(Pointing data for screenshots)
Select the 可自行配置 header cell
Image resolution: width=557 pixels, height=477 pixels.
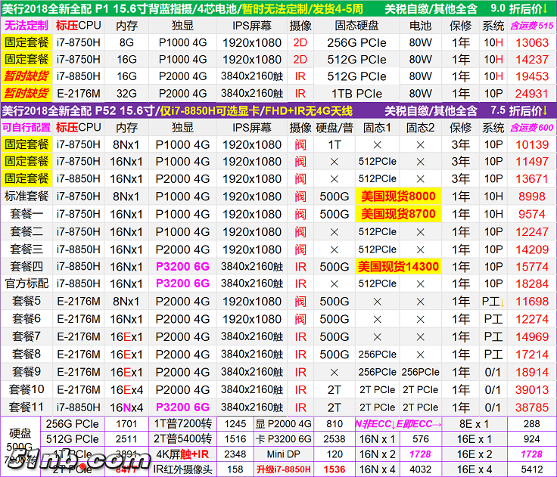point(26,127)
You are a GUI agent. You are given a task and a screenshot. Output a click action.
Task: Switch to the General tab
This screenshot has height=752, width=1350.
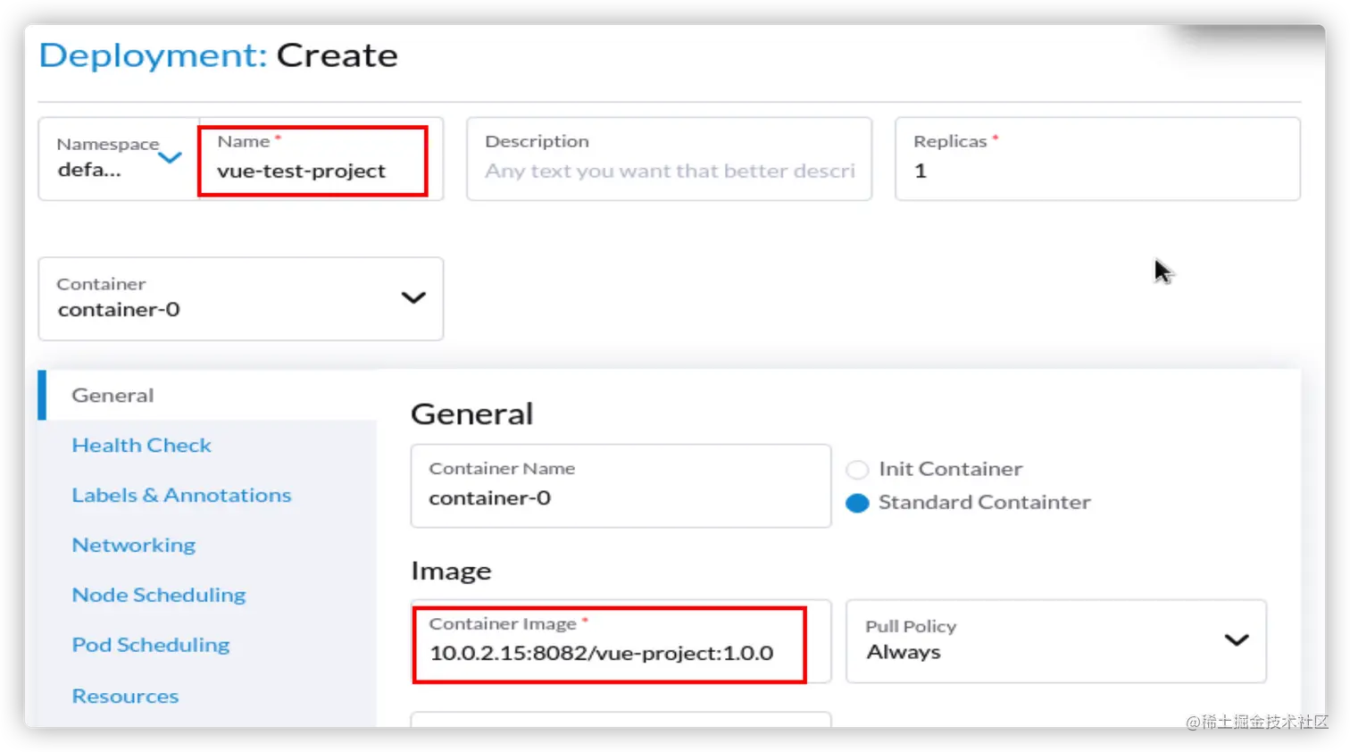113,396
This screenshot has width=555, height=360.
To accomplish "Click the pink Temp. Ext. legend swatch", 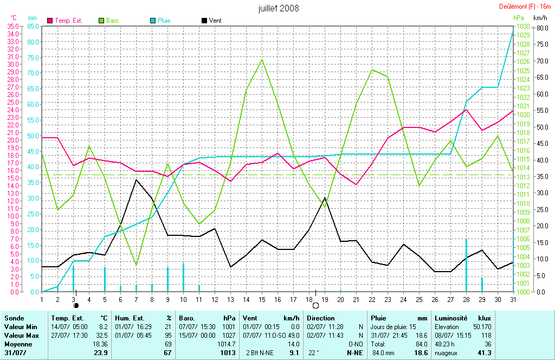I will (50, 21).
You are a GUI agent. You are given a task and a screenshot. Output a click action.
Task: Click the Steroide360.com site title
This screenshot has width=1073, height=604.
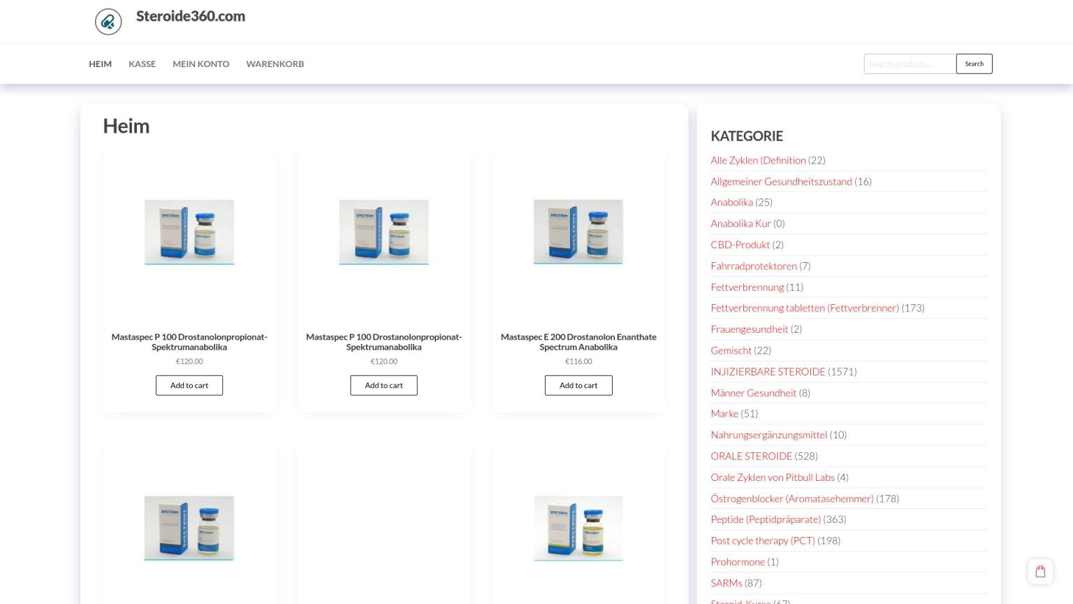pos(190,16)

Requirements: Collect every line of the entries above that contains the string "height", matching case exactly.

Correct answer:
Image resolution: width=557 pixels, height=477 pixels.
This screenshot has height=752, width=1350.
This screenshot has width=555, height=360.
This screenshot has width=1073, height=604.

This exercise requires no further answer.